*** Opening Material to process ***

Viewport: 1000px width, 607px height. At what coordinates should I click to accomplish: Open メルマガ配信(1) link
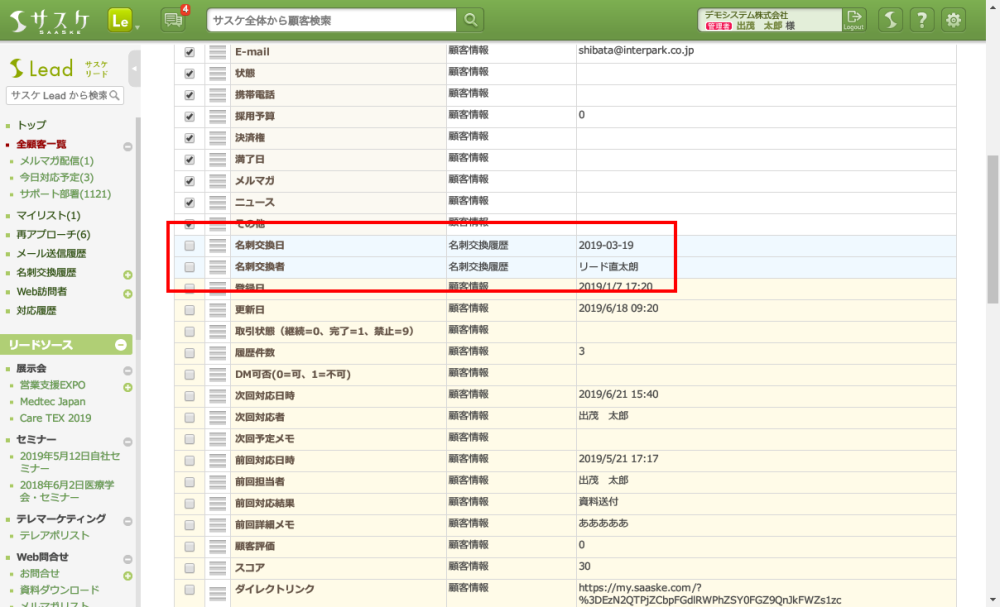point(57,161)
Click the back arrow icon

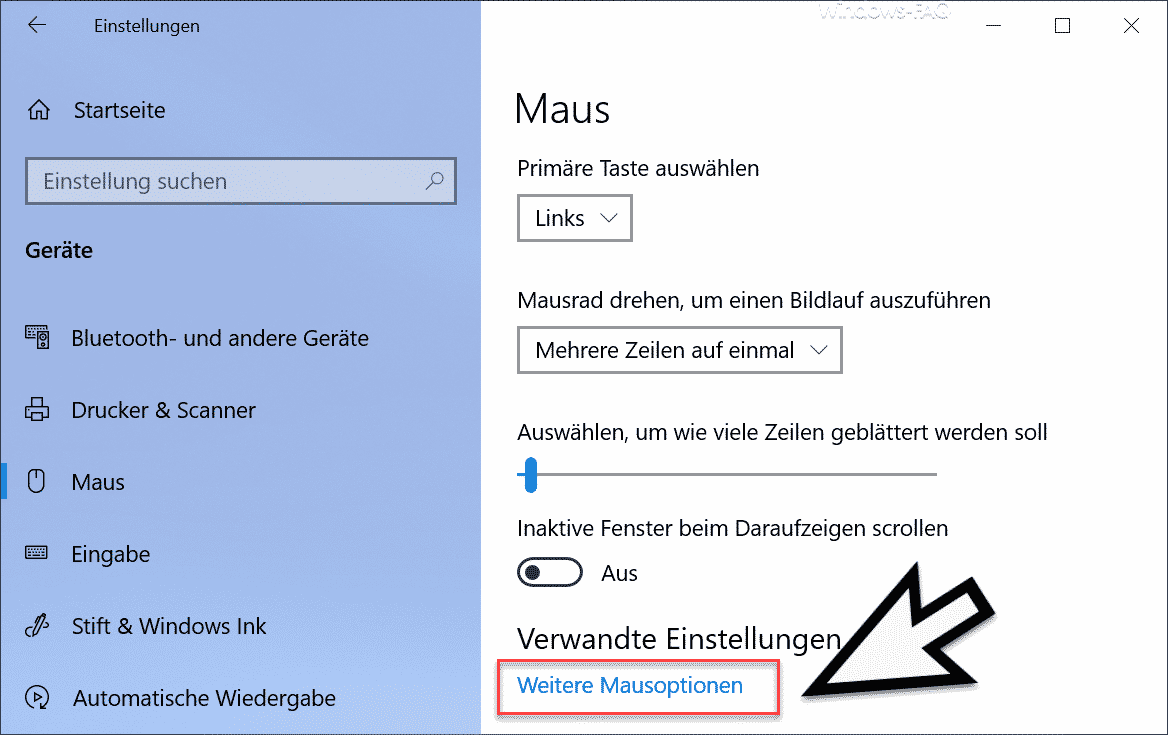click(36, 25)
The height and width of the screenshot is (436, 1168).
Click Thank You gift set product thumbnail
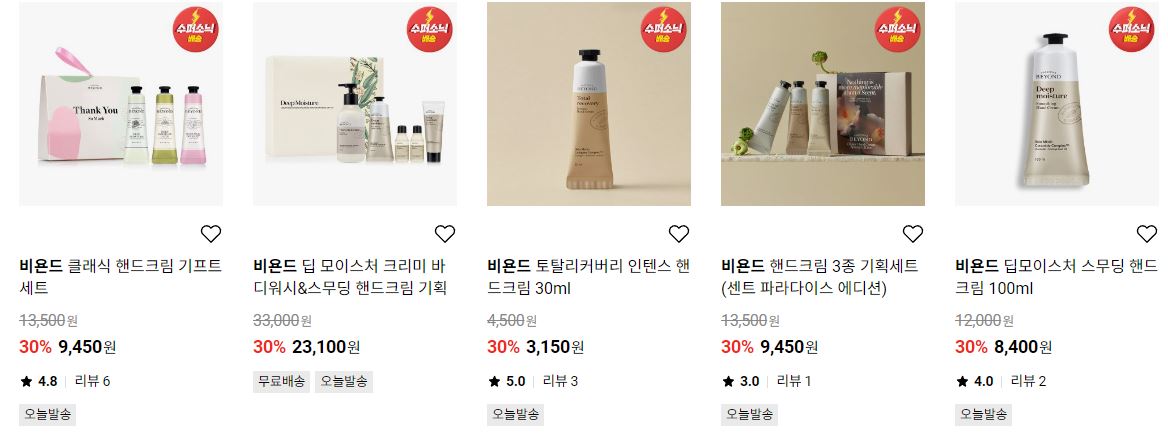pos(121,104)
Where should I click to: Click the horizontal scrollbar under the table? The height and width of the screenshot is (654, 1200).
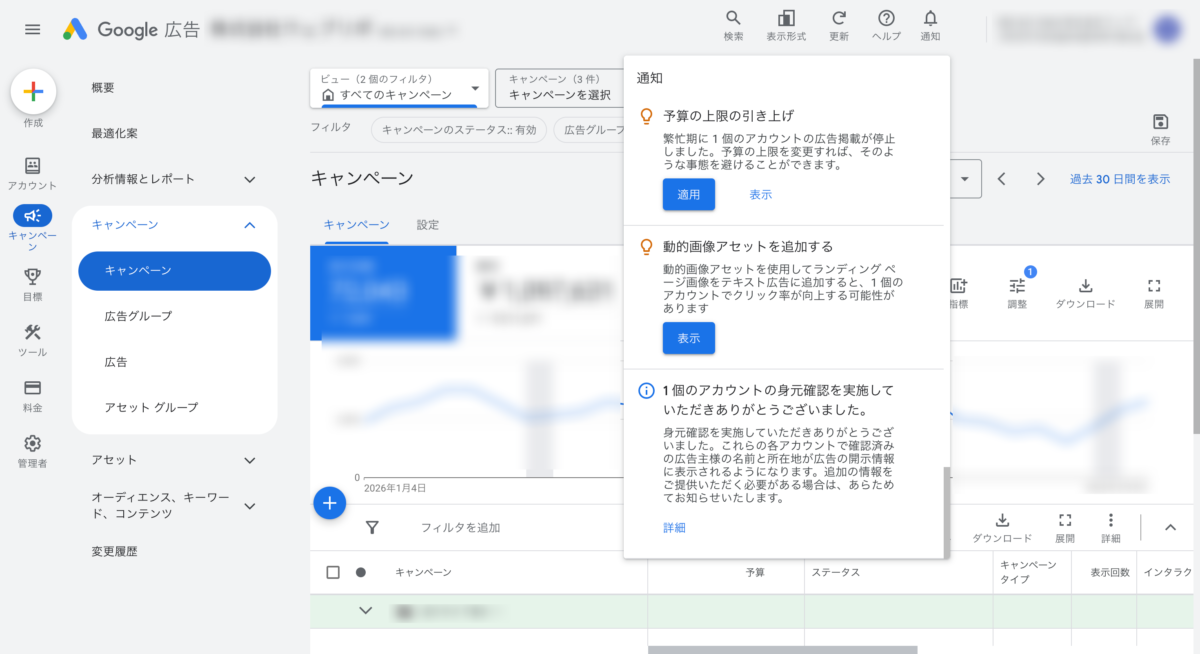[x=782, y=649]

*** Closing Material to process ***

Problem to work on:
The records above are to be transcribed exactly, with every picture left out.

Answer below:
Viewport: 1000px width, 607px height. At what coordinates should I click to accomplish: Open メルマガ配信(1) link
point(57,161)
Click the back arrow icon

click(36, 25)
The height and width of the screenshot is (436, 1168).
Click Thank You gift set product thumbnail
pos(121,104)
Where should I click to: Click the horizontal scrollbar under the table? The height and width of the screenshot is (654, 1200).
[x=782, y=649]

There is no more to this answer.